● **Work request**
Leaving out any pictures, print the entries that follow exactly as they stand.
START Available data
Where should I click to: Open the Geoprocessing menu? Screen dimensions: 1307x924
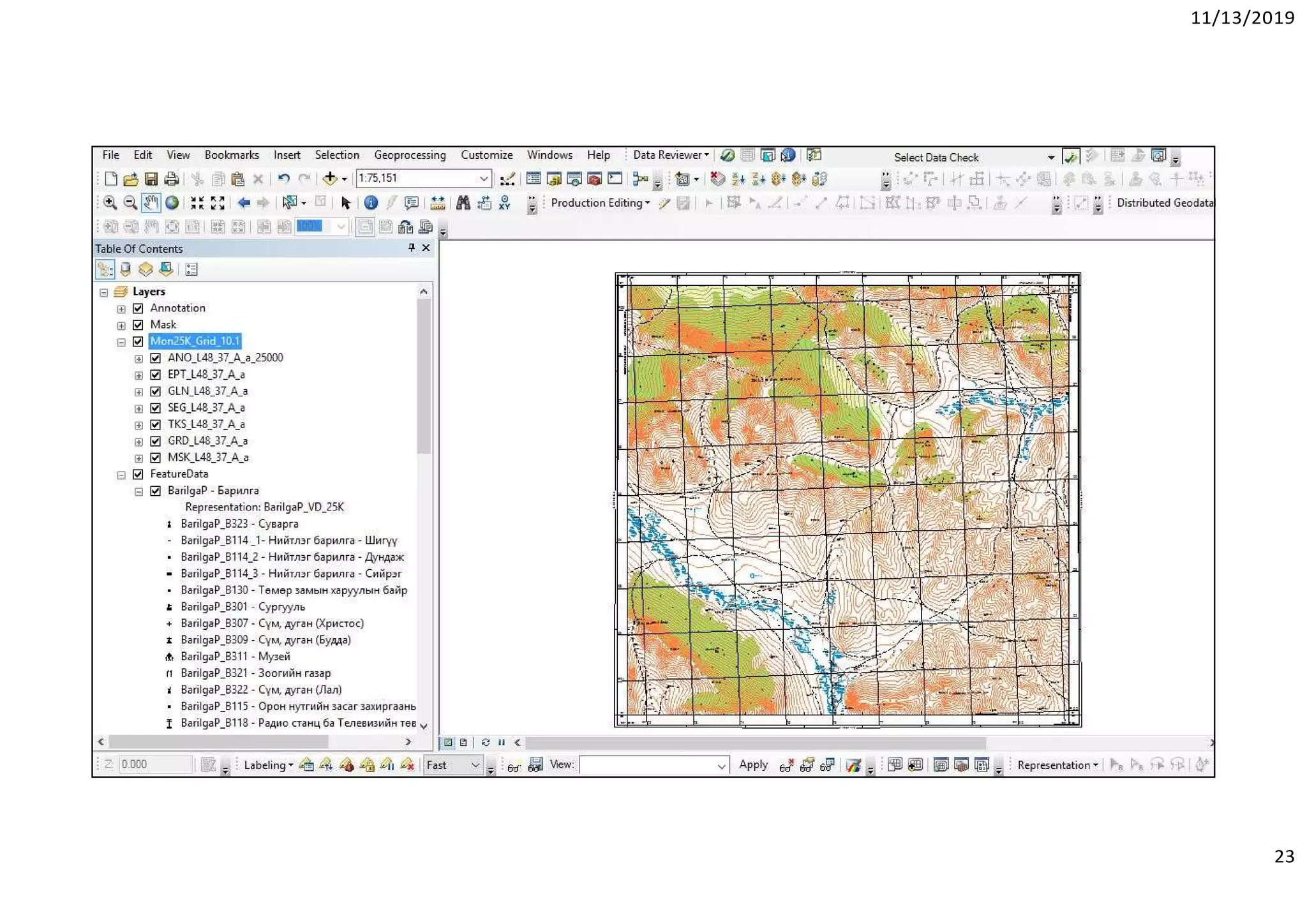(x=410, y=155)
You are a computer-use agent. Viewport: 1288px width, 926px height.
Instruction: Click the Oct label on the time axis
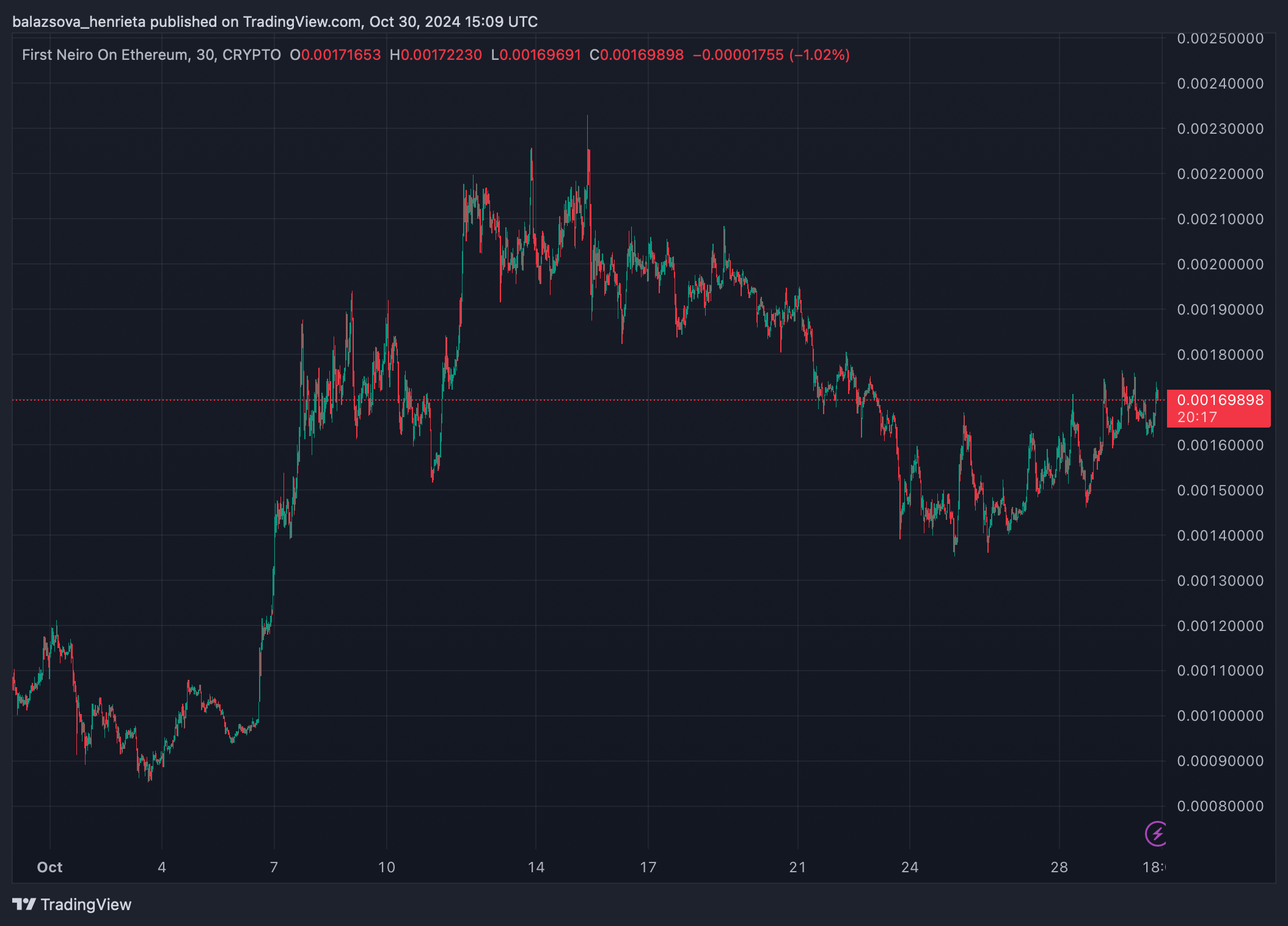tap(49, 867)
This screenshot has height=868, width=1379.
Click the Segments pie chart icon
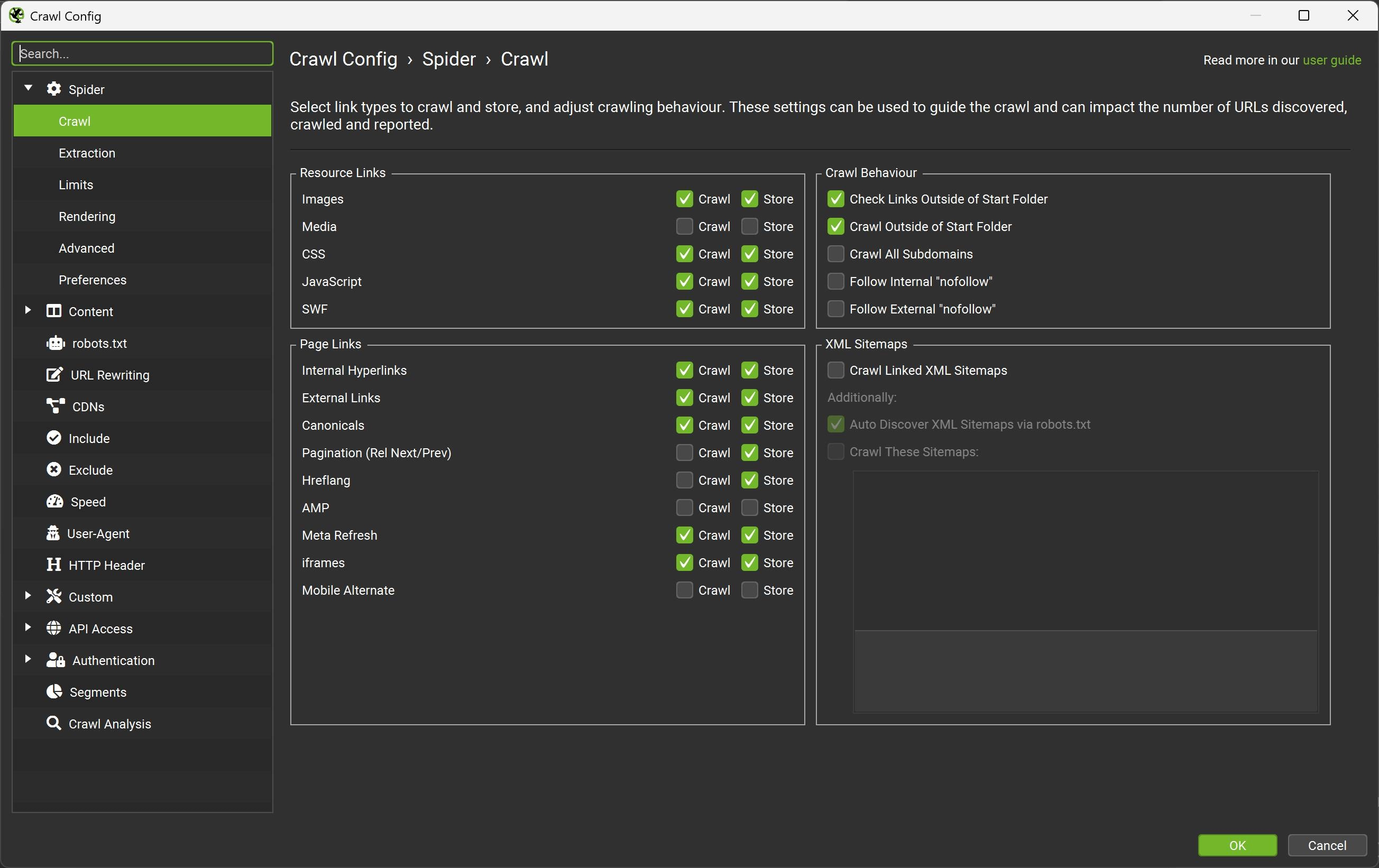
END Available data
● **Written response**
Where should I click to: Open the Geoprocessing menu? Screen dimensions: 1307x924
(x=410, y=155)
You are a computer-use agent. Viewport: 1288px width, 926px height.
Instruction: Click the Oct label on the time axis
tap(49, 867)
This screenshot has height=868, width=1379.
Click the Segments pie chart icon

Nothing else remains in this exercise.